President, Sickle Cell Club, Lagos, Mrs Ayo Otaigbe has called for public support to help improve the lives of people with Sickle Cell Disorders (SCD), adding that more research was also required to aid in the management of the disorder.
Mrs Otaigbe made the call recently at the end of year celebration of the club held at the National Sickle Cell Centre, Lagos.
“The fact that over 150,000 children are born every year in Nigeria with symptomatic sickle cell anaemia while one in every four Nigerian is a carrier of the sickle cell gene is well documented. Many of these children die at infancy due to lack of information and appropriate care. Over the years, advances have been made to unravel the complex nature of SCD.”
However, she said, the disorder is not well understood as expected and it is certainly not amenable to various drugs of unproven efficacy optimistically marketed in Nigeria.
She said, the club had through its activities continued to increase public awareness and knowledge of the disorder especially through the establishment of sickle cell clubs, partnering with the SCFN and other stakeholders.
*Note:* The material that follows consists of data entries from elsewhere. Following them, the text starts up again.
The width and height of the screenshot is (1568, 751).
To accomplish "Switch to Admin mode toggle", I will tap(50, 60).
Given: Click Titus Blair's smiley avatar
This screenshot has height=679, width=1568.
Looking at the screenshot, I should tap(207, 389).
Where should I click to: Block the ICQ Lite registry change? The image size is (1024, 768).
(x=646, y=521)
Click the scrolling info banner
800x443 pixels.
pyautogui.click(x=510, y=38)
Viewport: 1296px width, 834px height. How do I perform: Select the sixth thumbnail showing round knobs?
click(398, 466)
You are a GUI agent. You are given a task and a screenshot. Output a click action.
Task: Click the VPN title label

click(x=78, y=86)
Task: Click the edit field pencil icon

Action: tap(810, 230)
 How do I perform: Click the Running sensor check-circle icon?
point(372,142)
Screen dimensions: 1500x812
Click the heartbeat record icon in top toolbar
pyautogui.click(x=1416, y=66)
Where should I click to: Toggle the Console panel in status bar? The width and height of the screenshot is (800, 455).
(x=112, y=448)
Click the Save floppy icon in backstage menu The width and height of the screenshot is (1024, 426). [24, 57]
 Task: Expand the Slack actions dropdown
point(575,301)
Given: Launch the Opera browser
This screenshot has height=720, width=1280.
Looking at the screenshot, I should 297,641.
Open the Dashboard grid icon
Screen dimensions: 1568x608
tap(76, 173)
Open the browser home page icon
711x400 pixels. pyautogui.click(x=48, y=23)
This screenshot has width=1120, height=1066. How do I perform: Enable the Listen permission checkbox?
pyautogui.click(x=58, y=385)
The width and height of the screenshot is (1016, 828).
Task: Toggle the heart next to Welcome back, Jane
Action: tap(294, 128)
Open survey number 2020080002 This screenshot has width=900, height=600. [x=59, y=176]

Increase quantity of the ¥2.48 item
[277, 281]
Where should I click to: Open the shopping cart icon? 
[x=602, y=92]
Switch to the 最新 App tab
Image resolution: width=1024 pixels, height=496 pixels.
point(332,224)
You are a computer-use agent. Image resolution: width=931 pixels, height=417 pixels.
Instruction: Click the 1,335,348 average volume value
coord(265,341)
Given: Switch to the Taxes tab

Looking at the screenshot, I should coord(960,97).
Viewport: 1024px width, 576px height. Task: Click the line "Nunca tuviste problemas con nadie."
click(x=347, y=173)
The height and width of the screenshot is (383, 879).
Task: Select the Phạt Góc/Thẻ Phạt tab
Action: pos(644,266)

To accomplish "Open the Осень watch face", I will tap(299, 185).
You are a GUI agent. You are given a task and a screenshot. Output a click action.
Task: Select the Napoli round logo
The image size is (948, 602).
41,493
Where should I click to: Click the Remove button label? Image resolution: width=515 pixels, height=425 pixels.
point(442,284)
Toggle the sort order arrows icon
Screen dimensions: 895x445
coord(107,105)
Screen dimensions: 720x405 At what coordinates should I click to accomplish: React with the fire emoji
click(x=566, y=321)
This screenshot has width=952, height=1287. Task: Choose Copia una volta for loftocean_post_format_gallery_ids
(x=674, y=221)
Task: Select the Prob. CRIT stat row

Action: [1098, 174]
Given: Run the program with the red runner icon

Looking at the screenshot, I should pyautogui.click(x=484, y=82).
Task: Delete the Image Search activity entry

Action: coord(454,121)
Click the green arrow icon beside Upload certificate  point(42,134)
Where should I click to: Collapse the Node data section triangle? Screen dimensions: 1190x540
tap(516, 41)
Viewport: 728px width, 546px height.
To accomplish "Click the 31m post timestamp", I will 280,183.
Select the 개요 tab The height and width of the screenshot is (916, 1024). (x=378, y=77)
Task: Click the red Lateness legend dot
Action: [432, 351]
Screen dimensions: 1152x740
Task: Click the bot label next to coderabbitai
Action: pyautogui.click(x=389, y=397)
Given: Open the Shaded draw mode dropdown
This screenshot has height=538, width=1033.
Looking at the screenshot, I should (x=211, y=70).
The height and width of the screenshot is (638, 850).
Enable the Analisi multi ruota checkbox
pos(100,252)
According to her, the focus for 2016 will be to consolidate on the successes recorded in 2015 and increase the level of awareness.
Also speaking, Chairman, Sickle Cell Foundation Nigeria, Prof. Olu Akinyaju, reiterated the need for Nigerians to support people with SCD.
“People should support persons with SCD; they should also support the centre and the clubs; there is a lot to be done in the area of SCD. We do not get enough donations, research has to be done, and workers need to be paid, people with SCD need tests, counselling and medication.”
The don also said, “we have a programme where we encourage everyone to give N5,000 monthly to the centre, it will mean a lot.”
He said, there would be a lot of capacity building in 2016, “it is very important and it will involve periodic counselling, training for personnel, doctors and nurses for emergency situations.’’
Akinyaju called for the establishment of at least one sickle cell centre in each state of the federation.
Mr Olasukanmi Rotimi, SCD person from the Apapa Sickle Cell Area Club, Lagos, said that people with SCD need a lot of care and attention.
He urged the public to always lend a comforting and helping hand to anyone with the disorder.
Rotimi said that with adequate care, strict adherence to medication and appropriate lifestyle, people with SCD could also accomplish feats just like those who do not have the disorder.